Carles: São todos eles, os citados, jogadores com experiência no exterior, vivências europeias, exceto Emerson. No futebol, como no resto da cultura e do conhecimento, o Brasil obviamente não deixou de criar talentos, mas sim ficou estancado no desenvolvimento de métodos próprios, adequados à sua idiossincrasia, às suas condições climáticas, etc. Assim é com a tecnologia e assim é com o esporte. Faz muito poucos anos que se voltou a investigar (pesquisar) no país e isso repercute em todos os setores de atividade. Muita coisa se implanta segundo o que alguns privilegiados veem, sem entender a metade, no exterior. Impossível que os campos de terra ou as praias tenham deixado de criar talentos futebolísticos. Só que, provavelmente, os meninos jogam já com um olho no Barça, no Madrid ou no Bayern. Ansioso por criar garotos tipo exportação, é possível que o futebol brasileiro por momentos esteja perdendo sua identidade. Uma identidade própria, capaz de se reciclar ou de se adaptar, mas uma identidade legítima.

Edu: Foi uma forma elíptica de dizer que aqui dependemos, hoje, do que os caras aprendem no Exterior, ou não entendi bem? Ou foi ou uma forma mais elíptica ainda de dizer que os 'velhinhos' estão aproveitando a falta de talentos e mesmo de identidade para prolongar suas carreiras em um futebol que carece de personalidade própria neste momento?

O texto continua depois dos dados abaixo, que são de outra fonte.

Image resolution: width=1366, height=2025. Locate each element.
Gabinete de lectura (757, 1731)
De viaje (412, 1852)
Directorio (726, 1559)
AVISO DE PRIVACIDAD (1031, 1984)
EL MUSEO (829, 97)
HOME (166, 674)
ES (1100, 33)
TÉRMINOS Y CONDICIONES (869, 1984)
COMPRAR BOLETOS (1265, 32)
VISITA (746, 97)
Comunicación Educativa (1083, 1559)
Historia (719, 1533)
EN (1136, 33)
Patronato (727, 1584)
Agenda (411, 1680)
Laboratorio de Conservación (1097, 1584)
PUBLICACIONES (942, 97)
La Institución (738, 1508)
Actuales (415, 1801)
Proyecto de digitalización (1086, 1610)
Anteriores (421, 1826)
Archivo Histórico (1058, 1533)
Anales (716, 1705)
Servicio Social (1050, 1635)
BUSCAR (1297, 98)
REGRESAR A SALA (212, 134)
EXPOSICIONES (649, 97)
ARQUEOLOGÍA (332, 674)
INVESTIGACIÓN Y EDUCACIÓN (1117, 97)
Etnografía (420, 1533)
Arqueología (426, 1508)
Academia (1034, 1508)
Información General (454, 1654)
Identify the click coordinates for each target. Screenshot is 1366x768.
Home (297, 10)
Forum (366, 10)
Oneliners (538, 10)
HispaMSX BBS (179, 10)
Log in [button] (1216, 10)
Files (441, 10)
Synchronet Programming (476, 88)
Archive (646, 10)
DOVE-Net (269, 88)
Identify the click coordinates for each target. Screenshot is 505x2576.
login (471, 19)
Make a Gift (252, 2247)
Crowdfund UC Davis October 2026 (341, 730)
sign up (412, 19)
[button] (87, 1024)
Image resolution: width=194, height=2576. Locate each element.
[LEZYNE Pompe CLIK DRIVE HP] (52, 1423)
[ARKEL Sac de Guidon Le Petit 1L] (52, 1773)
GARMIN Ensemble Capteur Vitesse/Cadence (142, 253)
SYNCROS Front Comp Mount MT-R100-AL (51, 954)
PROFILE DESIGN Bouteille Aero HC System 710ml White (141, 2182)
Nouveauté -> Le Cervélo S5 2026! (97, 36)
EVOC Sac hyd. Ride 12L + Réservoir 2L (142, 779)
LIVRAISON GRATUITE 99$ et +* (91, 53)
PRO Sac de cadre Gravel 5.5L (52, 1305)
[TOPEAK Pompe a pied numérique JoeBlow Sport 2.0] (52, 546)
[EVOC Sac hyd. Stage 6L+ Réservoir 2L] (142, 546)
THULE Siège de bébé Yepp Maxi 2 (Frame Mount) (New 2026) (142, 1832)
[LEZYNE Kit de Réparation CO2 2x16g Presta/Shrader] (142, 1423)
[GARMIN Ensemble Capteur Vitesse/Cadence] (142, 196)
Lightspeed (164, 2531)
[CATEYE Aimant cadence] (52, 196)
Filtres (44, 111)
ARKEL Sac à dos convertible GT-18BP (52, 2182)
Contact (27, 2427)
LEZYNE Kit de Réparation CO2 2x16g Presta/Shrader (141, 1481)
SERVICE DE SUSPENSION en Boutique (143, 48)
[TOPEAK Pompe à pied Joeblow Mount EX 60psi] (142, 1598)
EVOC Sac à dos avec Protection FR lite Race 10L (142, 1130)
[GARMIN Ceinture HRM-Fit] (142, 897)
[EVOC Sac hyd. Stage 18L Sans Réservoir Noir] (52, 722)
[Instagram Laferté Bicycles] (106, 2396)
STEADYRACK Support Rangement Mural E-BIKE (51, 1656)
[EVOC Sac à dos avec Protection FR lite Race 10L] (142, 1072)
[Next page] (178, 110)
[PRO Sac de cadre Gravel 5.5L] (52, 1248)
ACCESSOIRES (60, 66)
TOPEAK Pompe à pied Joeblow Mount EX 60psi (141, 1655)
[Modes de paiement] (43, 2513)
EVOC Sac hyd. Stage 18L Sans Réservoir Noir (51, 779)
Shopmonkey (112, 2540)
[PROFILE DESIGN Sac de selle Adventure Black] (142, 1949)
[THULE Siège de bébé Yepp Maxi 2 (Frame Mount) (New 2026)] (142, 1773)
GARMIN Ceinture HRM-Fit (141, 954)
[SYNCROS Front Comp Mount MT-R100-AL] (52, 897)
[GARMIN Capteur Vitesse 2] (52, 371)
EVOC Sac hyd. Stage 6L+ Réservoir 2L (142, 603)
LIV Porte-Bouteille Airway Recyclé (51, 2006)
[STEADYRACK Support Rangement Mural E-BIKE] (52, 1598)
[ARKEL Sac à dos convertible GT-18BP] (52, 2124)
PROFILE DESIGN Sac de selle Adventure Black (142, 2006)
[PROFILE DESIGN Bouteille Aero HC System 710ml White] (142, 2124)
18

Carles: Não. Foi uma forma direta de dizer que está mais do que na hora de recuperar a identidade, de saber e decidir a que se joga. De aprender mas desenvolver os próprios métodos, afins com as particularidades. Acho que é uma vantagem ter esses jovens experientes por aí, mas não é muito conveniente que as competições internas sigam por muito tempo sendo uma mera passagem para o que realmente parece importar, que é jogar num dos grandes times europeus. Os time brasileiros e talvez os argentinos são os únicos ainda com uma certa reputação, fora do eixo europeu. São entidades com um certo respeito que só podem manter se tiverem um trabalho de base e criarem seus próprios craques com a expectativa de jogarem nos seus times principais. Se a única perspectiva de jogar competições sérias e organizadas estiver no exterior, as chances, eles sabem, vão ser diminutas. E isso não é muito animador.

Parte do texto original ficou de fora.